It’s more or less common knowledge that the French introduced baguettes to the Vietnamese during the colonial era, but a lesser know French culinary influence are Western-style noodles like spaghetti, penne and macaroni. Known as nui in Vietnamese, the word is derived from the French nouille.
Growing up, whenever mom or grandma prepared steaks or chops, the juicy slabs of meat were always accompanied by noodles (most often spaghetti) rather than rice. Sometimes the noodles were simply stir-fried with garlic, butter, pepper and soy sauce, and other times they were cooked a bit more elaborately with onions and tomato paste. My grandma also like to slip some star-shaped pasta into her chicken and beef soups.

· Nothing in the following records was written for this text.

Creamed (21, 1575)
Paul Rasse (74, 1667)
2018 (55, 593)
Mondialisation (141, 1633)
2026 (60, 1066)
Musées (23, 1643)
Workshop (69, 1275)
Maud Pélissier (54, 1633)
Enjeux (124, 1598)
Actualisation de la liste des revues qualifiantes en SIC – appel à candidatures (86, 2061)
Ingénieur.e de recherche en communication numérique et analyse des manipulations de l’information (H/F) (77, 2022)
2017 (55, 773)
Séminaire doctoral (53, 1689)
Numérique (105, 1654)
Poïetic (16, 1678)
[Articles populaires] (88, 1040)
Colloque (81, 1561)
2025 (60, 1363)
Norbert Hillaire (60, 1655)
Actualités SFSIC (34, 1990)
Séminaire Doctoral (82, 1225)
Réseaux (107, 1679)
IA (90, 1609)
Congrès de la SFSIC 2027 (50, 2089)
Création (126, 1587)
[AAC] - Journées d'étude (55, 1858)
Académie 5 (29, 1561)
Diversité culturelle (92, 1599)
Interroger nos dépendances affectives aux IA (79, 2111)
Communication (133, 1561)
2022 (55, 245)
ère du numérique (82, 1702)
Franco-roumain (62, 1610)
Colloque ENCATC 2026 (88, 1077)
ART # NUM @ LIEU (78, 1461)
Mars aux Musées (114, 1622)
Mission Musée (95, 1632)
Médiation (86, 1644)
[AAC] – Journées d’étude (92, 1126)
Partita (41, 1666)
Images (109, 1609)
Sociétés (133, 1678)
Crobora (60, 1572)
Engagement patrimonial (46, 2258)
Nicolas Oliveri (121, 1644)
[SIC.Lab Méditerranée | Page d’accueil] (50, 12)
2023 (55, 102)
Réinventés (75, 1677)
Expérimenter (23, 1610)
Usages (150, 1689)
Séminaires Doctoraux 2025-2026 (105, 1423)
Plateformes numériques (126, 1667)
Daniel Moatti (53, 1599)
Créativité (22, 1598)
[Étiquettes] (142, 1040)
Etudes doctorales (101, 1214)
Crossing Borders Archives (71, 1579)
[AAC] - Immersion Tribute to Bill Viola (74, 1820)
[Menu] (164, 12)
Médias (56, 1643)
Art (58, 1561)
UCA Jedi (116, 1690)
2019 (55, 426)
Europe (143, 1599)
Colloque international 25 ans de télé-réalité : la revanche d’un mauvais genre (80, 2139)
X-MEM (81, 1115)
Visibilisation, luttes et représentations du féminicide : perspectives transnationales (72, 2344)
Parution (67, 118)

The major difference between pasta as we know it and Vietnamese nui is the employment of rice flour in the latter, because semolina isn’t native to Vietnam. Italian brands of pasta like Barilla are available in most of Saigon’s grocery stores, but their prices are often three times higher than locally produced nui.

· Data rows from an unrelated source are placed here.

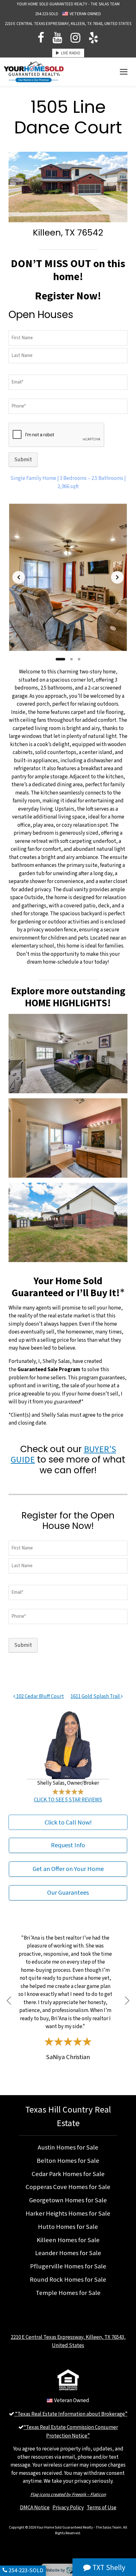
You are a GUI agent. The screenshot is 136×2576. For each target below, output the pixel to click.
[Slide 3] (79, 659)
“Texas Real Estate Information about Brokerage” (70, 2413)
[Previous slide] (18, 577)
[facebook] (41, 38)
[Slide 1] (60, 659)
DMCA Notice (35, 2507)
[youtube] (57, 38)
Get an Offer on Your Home (68, 1869)
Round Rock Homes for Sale (68, 2279)
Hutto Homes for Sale (68, 2227)
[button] (9, 2000)
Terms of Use (101, 2507)
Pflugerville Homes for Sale (68, 2266)
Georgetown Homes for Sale (68, 2200)
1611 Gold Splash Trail (96, 1696)
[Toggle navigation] (123, 72)
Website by (67, 2570)
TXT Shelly (108, 2567)
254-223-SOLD (46, 14)
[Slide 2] (71, 659)
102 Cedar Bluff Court (39, 1696)
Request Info (68, 1845)
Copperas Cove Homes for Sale (68, 2187)
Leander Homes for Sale (68, 2253)
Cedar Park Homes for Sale (68, 2174)
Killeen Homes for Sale (68, 2240)
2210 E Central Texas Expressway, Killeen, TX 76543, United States (68, 24)
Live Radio (69, 53)
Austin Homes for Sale (68, 2147)
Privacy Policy (68, 2507)
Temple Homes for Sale (68, 2293)
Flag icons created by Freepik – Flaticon (68, 2494)
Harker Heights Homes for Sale (68, 2213)
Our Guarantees (68, 1892)
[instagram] (75, 38)
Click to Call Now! (68, 1822)
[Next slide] (117, 577)
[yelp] (93, 38)
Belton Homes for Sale (68, 2160)
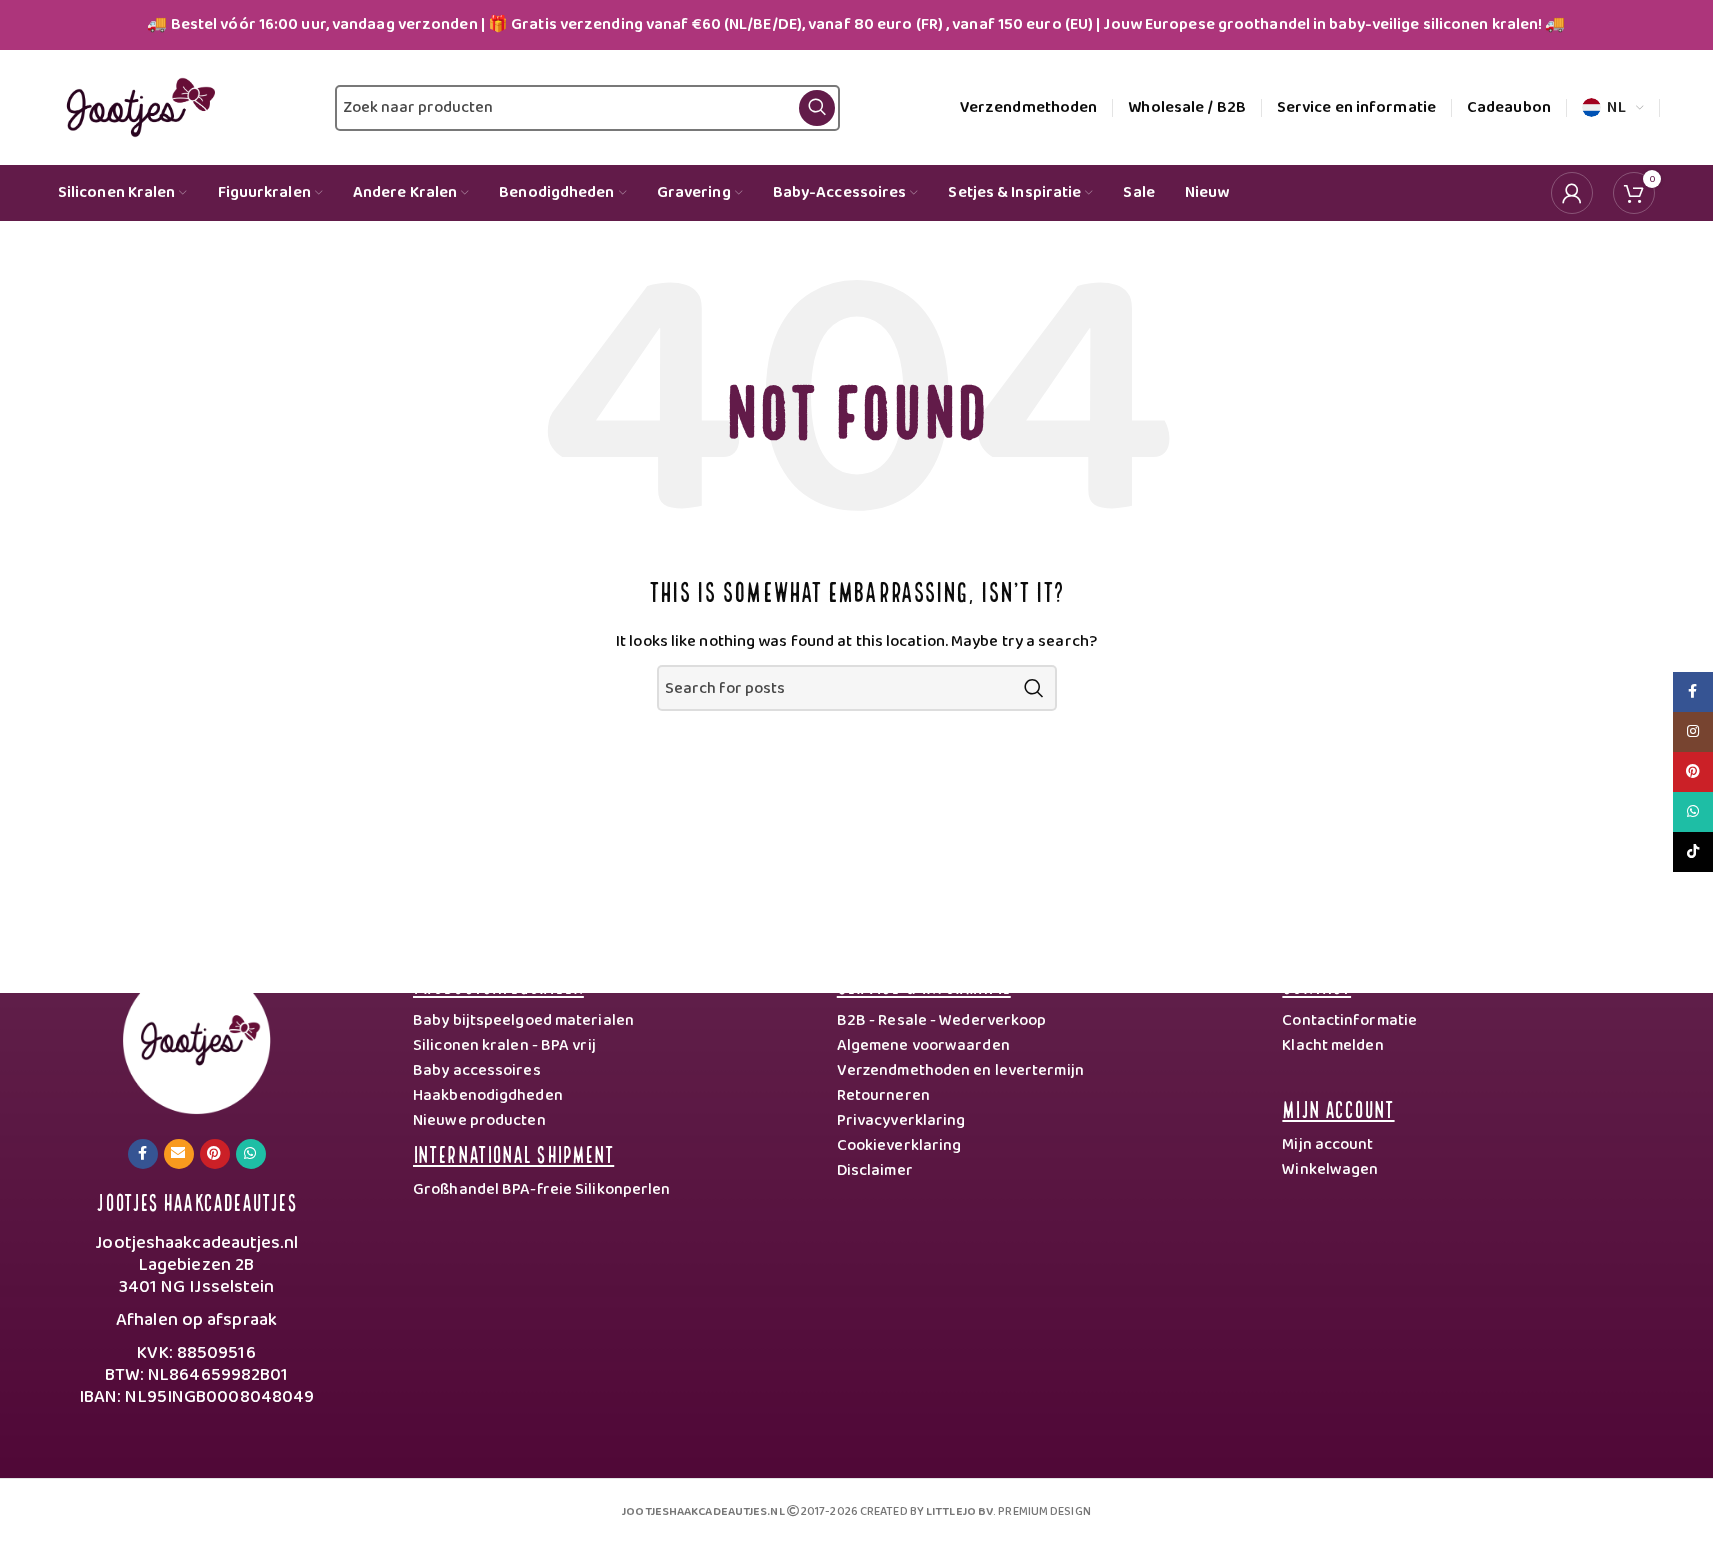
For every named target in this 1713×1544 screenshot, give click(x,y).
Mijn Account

The lovely plate of nui xao bo pictured here was made by the Lunch Lady’s younger sister, who works under the same shady tree. The noodles were sauteed with thin slices of beef and thick slices of onions in oil, fish sauce and a smidgen of tomato paste. Side items included fresh tomatoes, iceberg lettuce and a condiment-sized bowl of soy sauce.
The Astronomer and I encountered nui dishes most often at venues serving mi xao don (crispy noodles with gravy). We also encountered nui combined with fried eggs at a snack shack on Ky Dong. Personally, I like to prepare nui with eggs and pork floss. Flossy flossy indeed.